What a balmy spring night it is tonight! Ying Shao is not entirely wrong—
"The Ministry of Spring is testified by Wood," he notes. See
How things grow luxuriantly in multitude now!
There is the marvelous tree blossoming upright in the breezy yard,
Lilies sleep soundly in the pond awaiting the dawn to break,
And China tosses about in my classical scholarship. "Arise."
Confucius knocked my foot gently with a cane, and said:
"Dragon it is this year, and snake it will be next." /pp. 8-9/
Worthy men all deplore it when the year turns to the dragon and snake.
Verifying the maxim with an oracle,
I know I shall die.
A Cheng Hsuan (127-200, styled K'ang-ch'eng, a preeminent exegete of the Confucian classics, was from Kao-mi in the Commandery of Pei-hai (North Sea). A biography is found in The History of the Later Han Dynasty 35.
1 Emperor Hsien (r. 189-220) was the last monarch on the throne of the Later Han Dynasty, which was followed by the Three Kingdoms period.

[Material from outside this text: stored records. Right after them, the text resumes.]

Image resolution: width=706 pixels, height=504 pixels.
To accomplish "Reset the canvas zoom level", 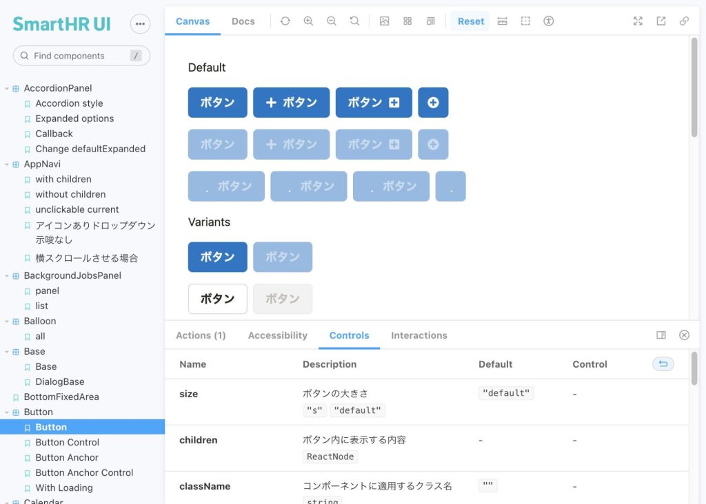I will [x=355, y=21].
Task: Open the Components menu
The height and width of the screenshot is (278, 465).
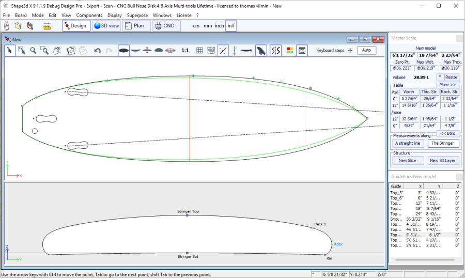Action: point(89,16)
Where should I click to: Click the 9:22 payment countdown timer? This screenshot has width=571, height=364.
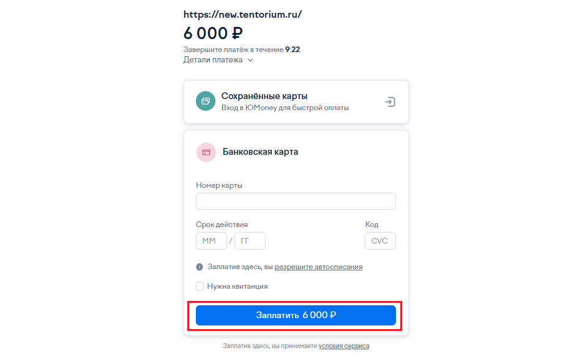[293, 50]
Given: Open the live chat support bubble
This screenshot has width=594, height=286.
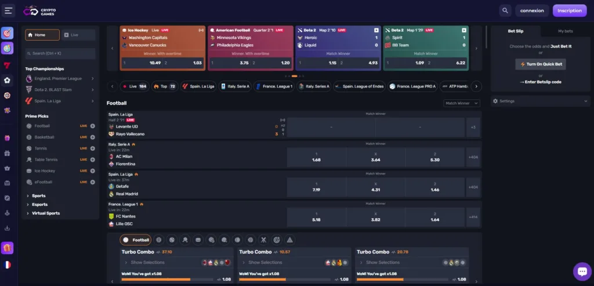Looking at the screenshot, I should pos(581,271).
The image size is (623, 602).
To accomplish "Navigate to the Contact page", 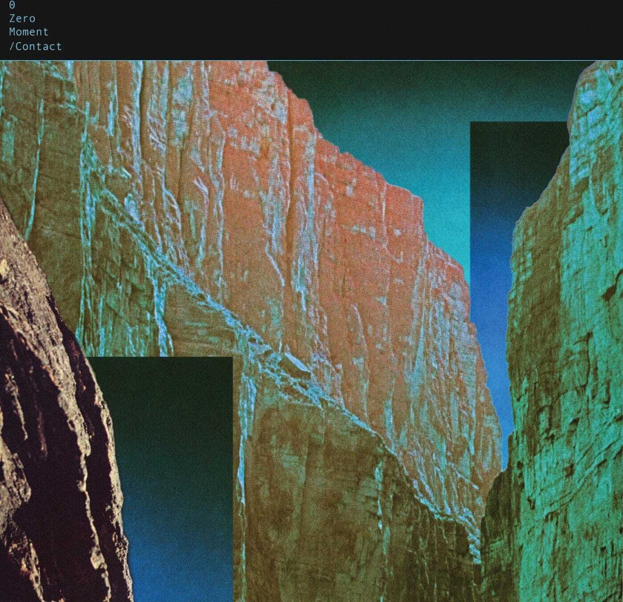I will tap(35, 46).
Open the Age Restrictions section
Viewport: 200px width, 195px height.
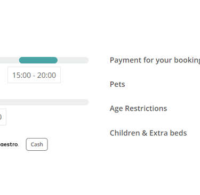tap(138, 108)

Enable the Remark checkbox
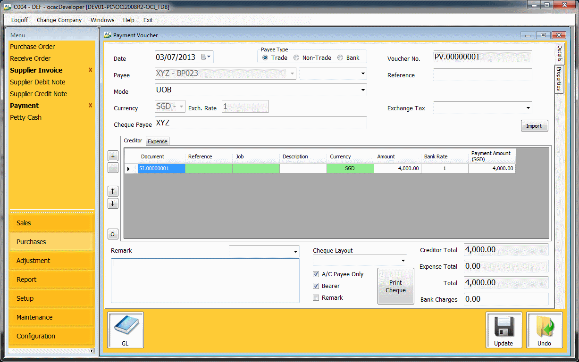[x=316, y=298]

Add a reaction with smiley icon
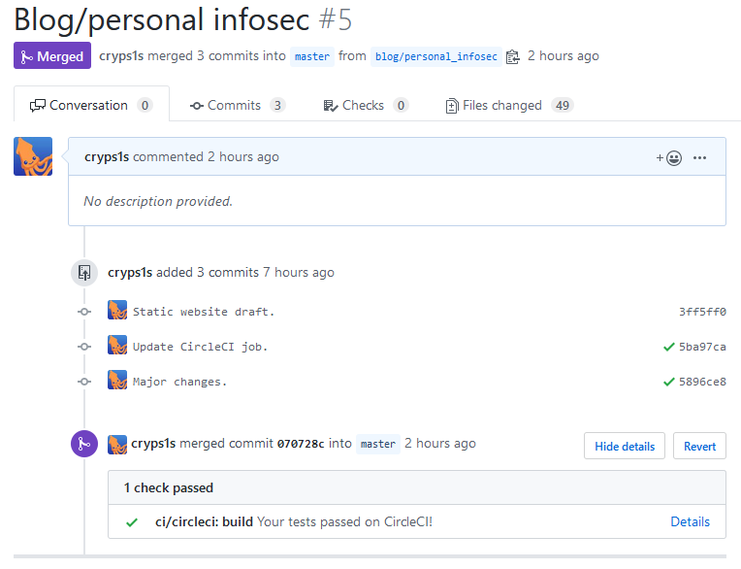tap(669, 158)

2 Yuan Shao (?-202) and Ts'ao Ts'ao (155-220), both military contenders for hegemony during Emperor Hsien's reign. The latter had a son, Ts'ao P'i, who brought the Han Dynasty to an end and founded the Wei Dynasty (220-265); hence he was known posthumously as Emperor Wu of Wei. Commissionerford, Kuan-tu, situated between modern Cheng-chou and K'ai-feng, is approximately 20 kilometers south of the Yellow River today, but in A.D. 200 it was approximately 60 kilometers south of the River, which changed its course frequently in history.

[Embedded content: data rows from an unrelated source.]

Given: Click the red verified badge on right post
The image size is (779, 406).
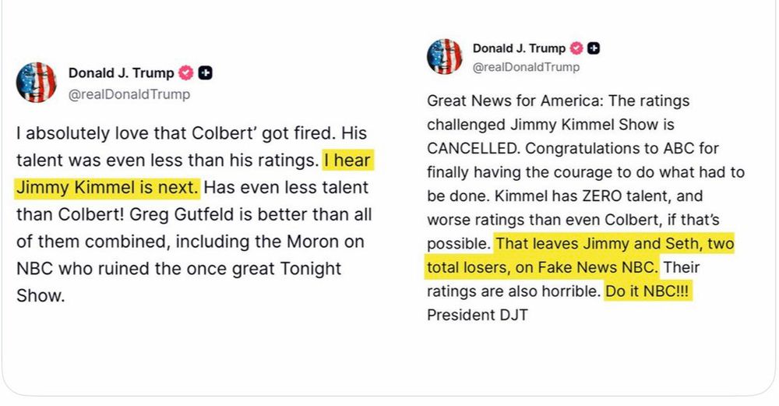Looking at the screenshot, I should 576,48.
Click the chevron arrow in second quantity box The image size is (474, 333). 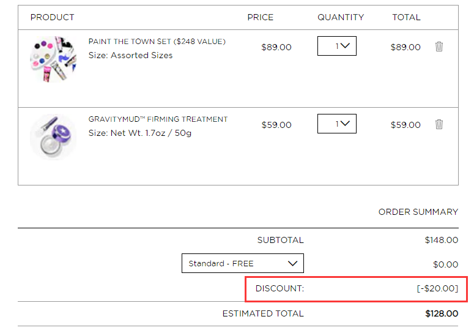[345, 124]
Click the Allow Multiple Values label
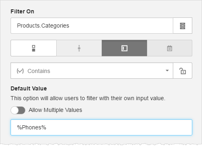 tap(55, 110)
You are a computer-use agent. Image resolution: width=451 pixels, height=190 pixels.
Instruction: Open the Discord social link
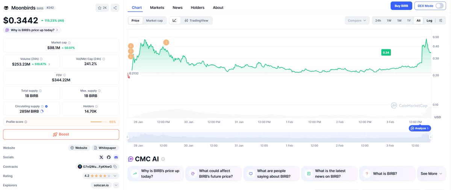pos(116,157)
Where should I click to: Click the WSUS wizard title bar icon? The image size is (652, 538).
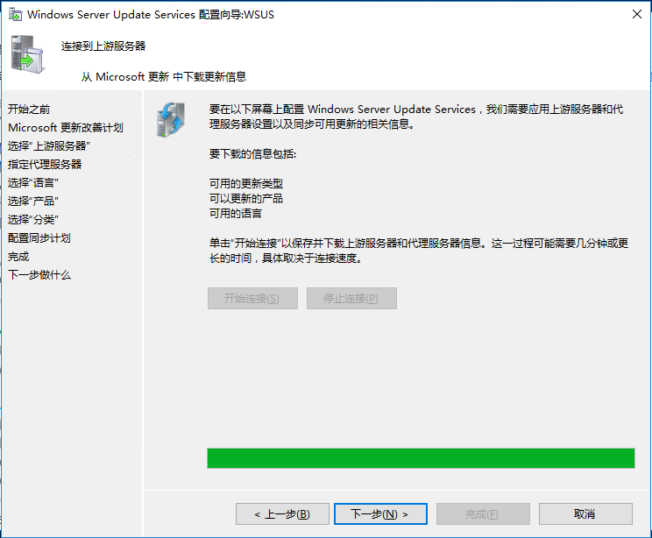point(16,15)
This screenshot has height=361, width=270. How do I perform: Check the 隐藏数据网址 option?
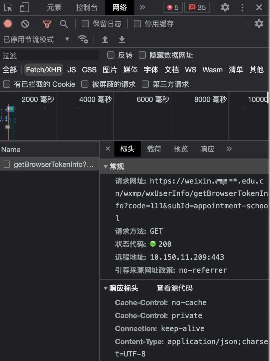tap(142, 55)
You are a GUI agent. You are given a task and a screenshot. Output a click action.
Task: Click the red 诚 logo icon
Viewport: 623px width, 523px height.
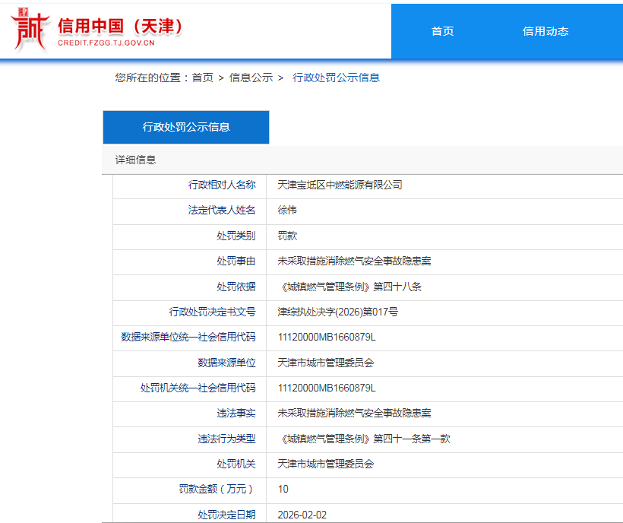tap(30, 30)
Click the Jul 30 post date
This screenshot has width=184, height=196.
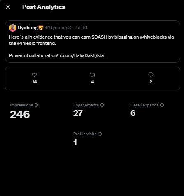point(81,28)
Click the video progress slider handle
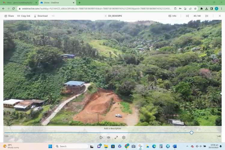Viewport: 225px width, 150px height. click(191, 133)
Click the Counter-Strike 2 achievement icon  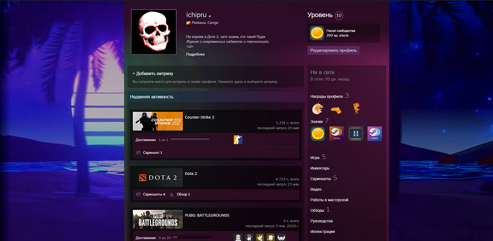[x=238, y=139]
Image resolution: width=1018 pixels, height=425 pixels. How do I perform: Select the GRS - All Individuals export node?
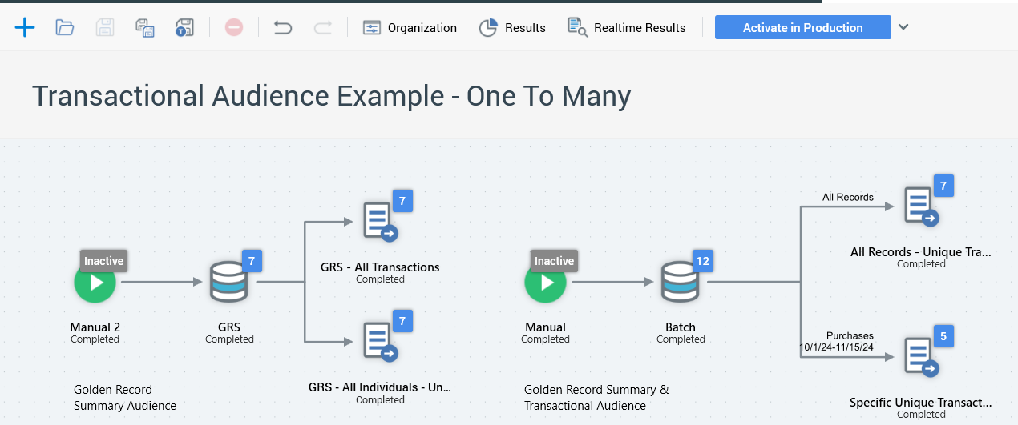coord(379,342)
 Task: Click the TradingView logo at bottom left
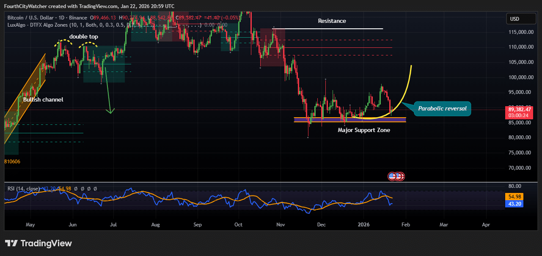point(38,243)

3 King Wen of the Chou Dynasty (ca. 1111-250 B.C.) was known as the Count of the West in the earlier stage of his charismatic life. Once the people of Yu and Jui had an irresolvable dispute over property, so they went to seek justice before him. As soon as they entered his domain they saw that there even the farmers were polite and all respected the elders. The people of Yu and Jui grew ashamed and said to each other: "What we fight for is what the Chou resent. For what purpose are we going to him? We would only find ourselves disgraced for our greed." Thereupon, turning back they took leave of each other with courtesy. For detail, see The Records of the Grand Historian 4.
4 Mencius III. A. 3.
5 Wang Mang usurped the throne of the Former Han Dynasty and founded the Hsin (New) Dynasty (9-23).
6 Chiu-chang suan-shu, attributed to the Duke of Chou (12th century B.C.), comprises nine chapters about computation and public financial management. It was most likely written (by an anonymous author) in the 2nd century B.C.
7 Ma Jung (79-166), styled Chi-chang, was a poet and scholar from Mao-ling in the Commandery of Fu-feng (Gale).
8 Shih Ching, or The Classic of Poetry, is one of the six Confucian classics. In addition to the Mao, there were the Han, Lu and Ch'i schools competing for authority in interpreting the ancient text.
9 Poetry 58/6.
10 Tzu-yu, Tzu-hsia, Yen Hui, Tsai Yü, Jan Yu, Min Tzu-ch'ien, Tuan-mu Szu (Tzu-kung) were among the most distinguished of Confucius' disciples. See The Analects.
11 Ying Shao, styled Chung-yuan, a broadly knowledgeable scholar from Nan-tun in the Commandery of Ju-nan (South Dame), served in Marshal Yuan Shao's camp.
12 Virtue, oratory, government, literary studies.